At King Junior High, in a poor neighborhood in Sacramento a few miles from a decommissioned Air Force base, the intensive reading and math classes have raised test scores for several years running. That has helped Larry Buchanan, the superintendent of the Grant Joint Union High School District, which oversees the school, to be selected by an administrators' group as California's 2005 superintendent of the year.
But in spite of the progress, the school's scores on California state exams, used for compliance with the federal law, are increasing not nearly fast enough to allow the school to keep up with the rising test benchmarks. On the math exams administered last spring, for instance, 17.4 percent of students scored at the proficient level or above, and on the reading exams, only 14.9 percent.
With scores still so low, Mr. Harris, the school's principal, and Mr. Buchanan said they had little alternative but to continue remedial instruction for the lower-achieving among the school's nearly 900 students.
The students are the sons and daughters of mostly Hispanic, black and Laotian Hmong parents, many of whom work as gardeners, welders and hotel maids or are unemployed. The district administers frequent diagnostic tests so that teachers can carefully calibrate lessons to students' needs.
Rubén Jimenez, a seventh grader whose father is a construction laborer, has a schedule typical of many students at the school, with six class periods a day, not counting lunch.
Rubén studies English for the first three periods, and pre-algebra and math during the fourth and fifth. His sixth period is gym. How does he enjoy taking only reading and math, a recent visitor asked.
"I don't like history or science anyway," Rubén said. But a moment later, perhaps recalling something exciting he had heard about lab science, he sounded ambivalent.
"It'd be fun to dissect something," he said.
Martín Lara, Rubén's teacher, said the intense focus on math was paying off because his math skills were solidifying. Rubén said math has become his favorite subject.
But other students, like Paris Smith, an eighth grader, were less enthusiastic. Last semester, Paris failed one of the two math classes he takes, back to back, each morning.
"I hate having two math classes in a row," Paris said. "Two hours of math is too much. I can't concentrate that long."
Donna Simmons, his mother, said Mr. Lara seemed to be working hard to help Paris understand math.
"The school cares," Ms. Simmons said. "The faculty cares. I want him to keep trying."

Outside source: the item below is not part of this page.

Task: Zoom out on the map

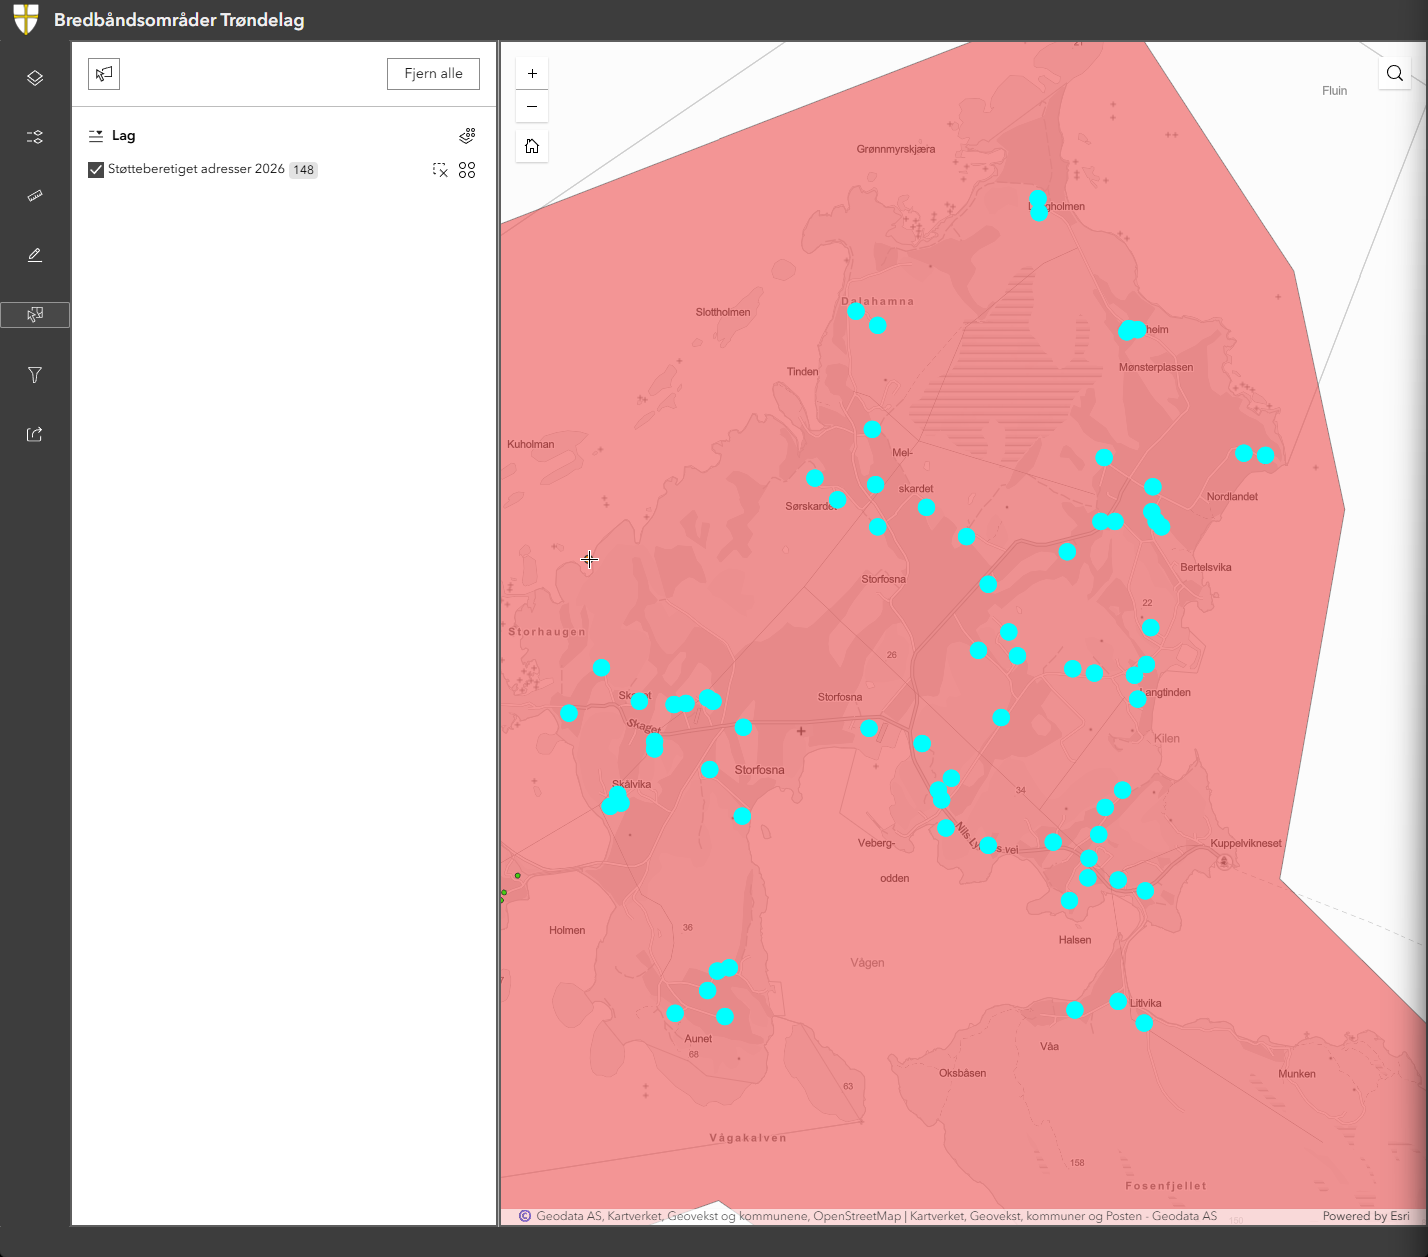Action: click(532, 106)
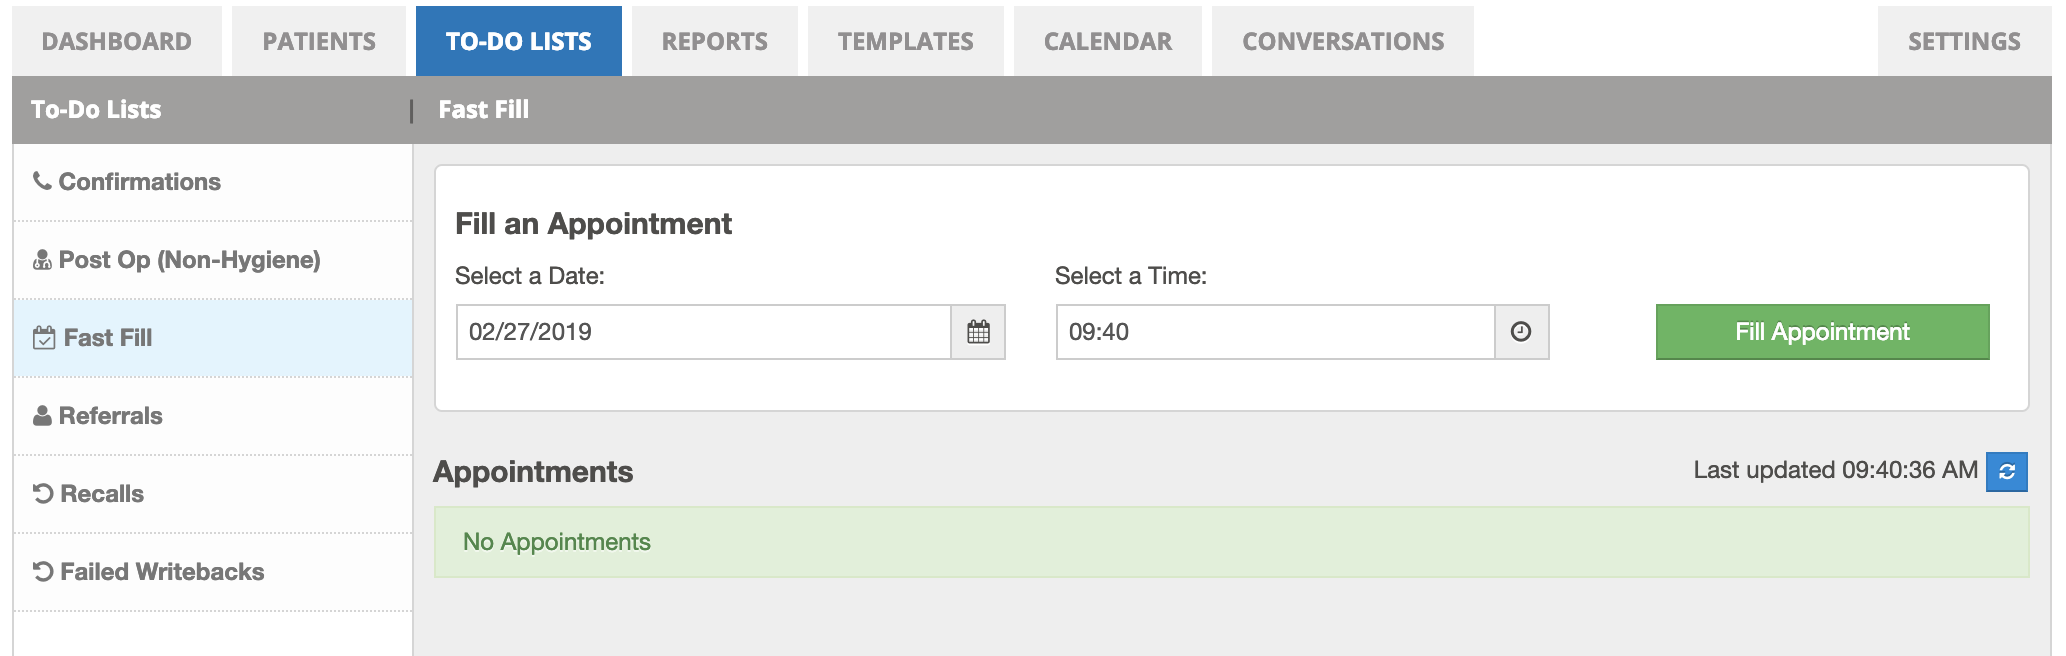
Task: Go to the Reports tab
Action: click(x=715, y=42)
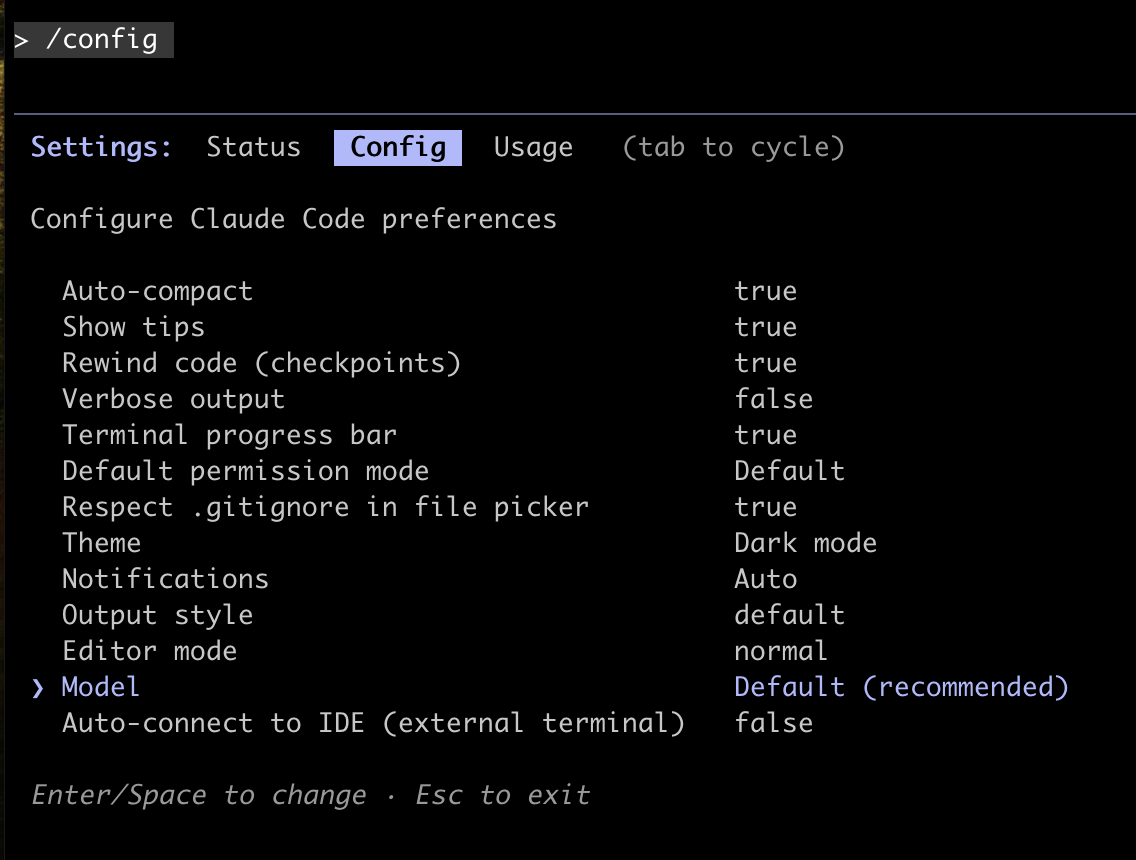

Sydney Smith, a vice principal who oversees instruction at the school, said she had heard only minimal grumbling from students excluded from electives.
"I've only had about two students come to my office and say: 'What in the world? I'm just taking two courses?' " Ms. Smith said. "So most students are not complaining about being miserable."
But Lorie Turner, who teaches English to some pupils for three consecutive periods and to others for two periods each day, said she used some students' frustration to persuade them to try for higher scores on the annual exams administered under California's Standardized Testing and Reporting program, known as Star.
"I have some little girls who are dying to get out of this class and get into a mainstream class," Ms. Turner said. "But I tell them the only way out is to do better on that Star test."